He decided to eat at Red’s, his usual Friday routine, and sit at his customary spot, the red-cushioned stool at the far end of the counter. It was late for lunch in Red Paint, past one, so there were only a few customers sprinkled throughout the L-shaped diner. The waitress, Red’s wife, had plenty of time to lean back against the frappé machine and catch Simon up on local gossip. “Old man Rhodes,” she said, “he’s on his last breaths. Doris said they’ll probably put him out of his misery this weekend. It’s their seventieth anniversary on Saturday. She’s had her mind set on them reaching that for years, like it’s some kind of record.” Simon considered sending Ron over for an anniversary picture, but what would it show—a feeble old man wearing an oxygen mask and his equally old wife goading him to stay alive a little longer? People didn’t want to see that. “Lenore Jenks,” Red’s wife said as she picked up the glass salt and pepper shakers in front of him to inspect their levels, “did you hear about her?”

“Can’t say as I have.” Simon scanned the menu, three pages full of fried clams and calamari, mushroom caps and mushroom burgers, pastas, curries, soups, beef and chops.

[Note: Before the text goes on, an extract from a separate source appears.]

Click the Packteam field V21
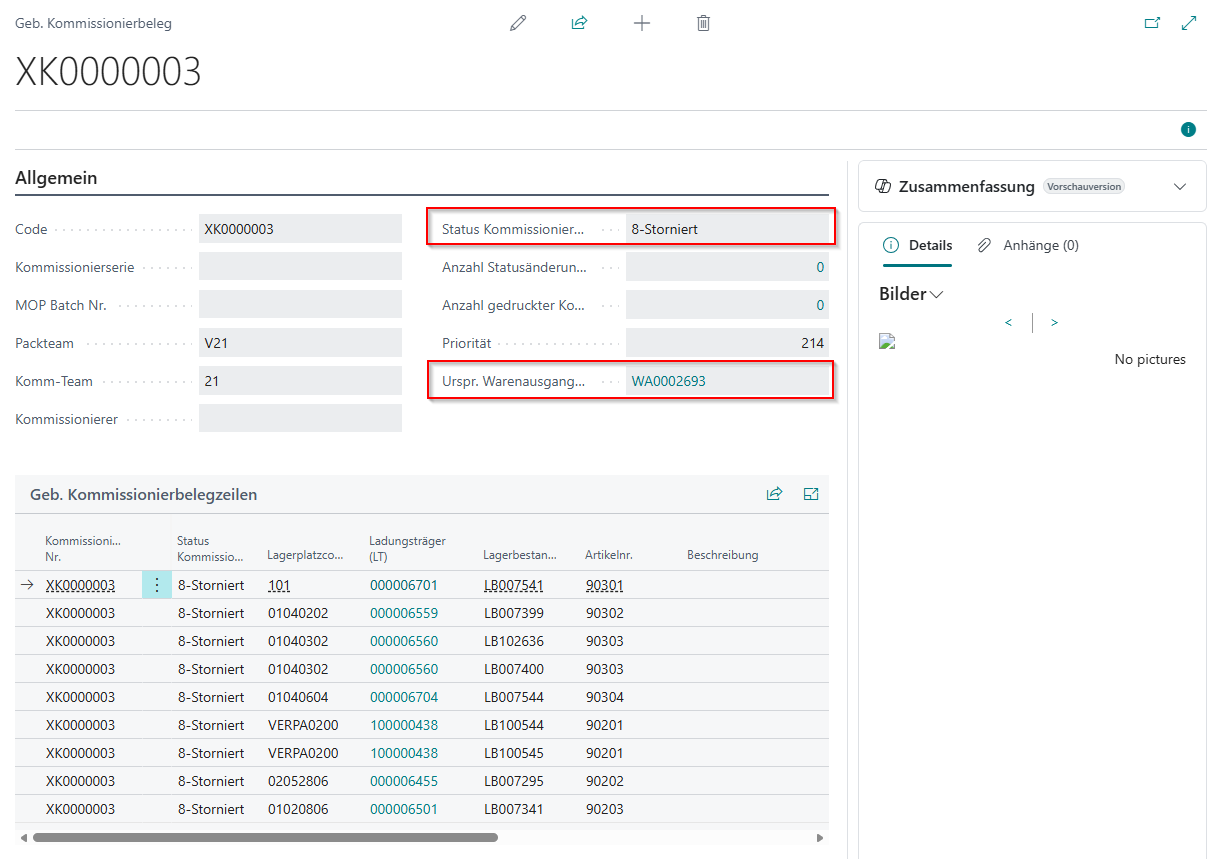pos(300,343)
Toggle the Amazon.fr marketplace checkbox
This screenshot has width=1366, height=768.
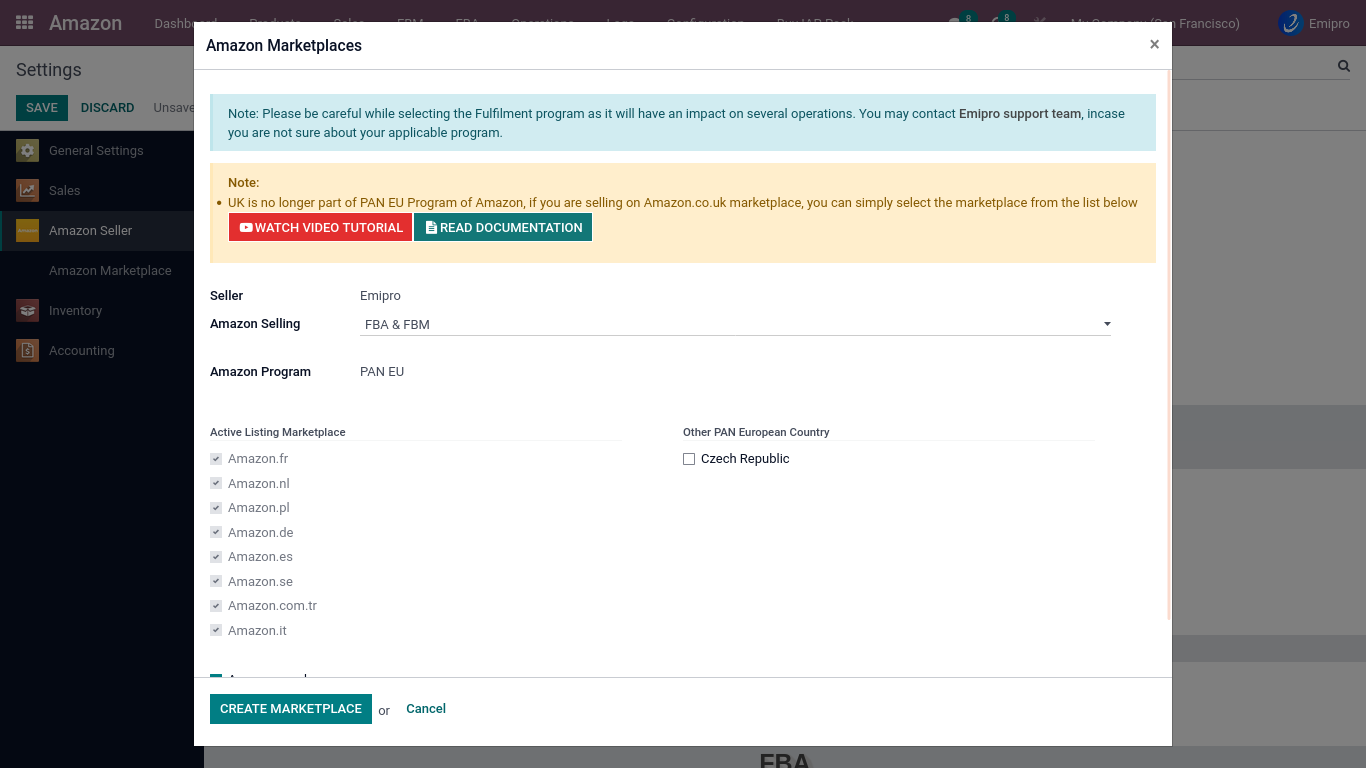coord(216,459)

Red was a versatile cook. But he couldn’t spell. Simon found new mistakes every meal—the spacy chicken salad, the mazzarella sticks, and eggplant parmagiana.

“She says she knows what happened to that missing man out on the bay.”

He kept his eyes on the menu, reading the nonsensical entrees, just casually interested in Lenore and what she saw. “What does she think happened?”

“She says he didn’t just fall in on his own, he was pushed.”

Simon thought it an appropriate time to look up, show a bit of journalistic curiosity. “How would she know that?”

“She was out walking her dog just down from the pier and she heard two men arguing, then one pushed the other. That’s what she says.”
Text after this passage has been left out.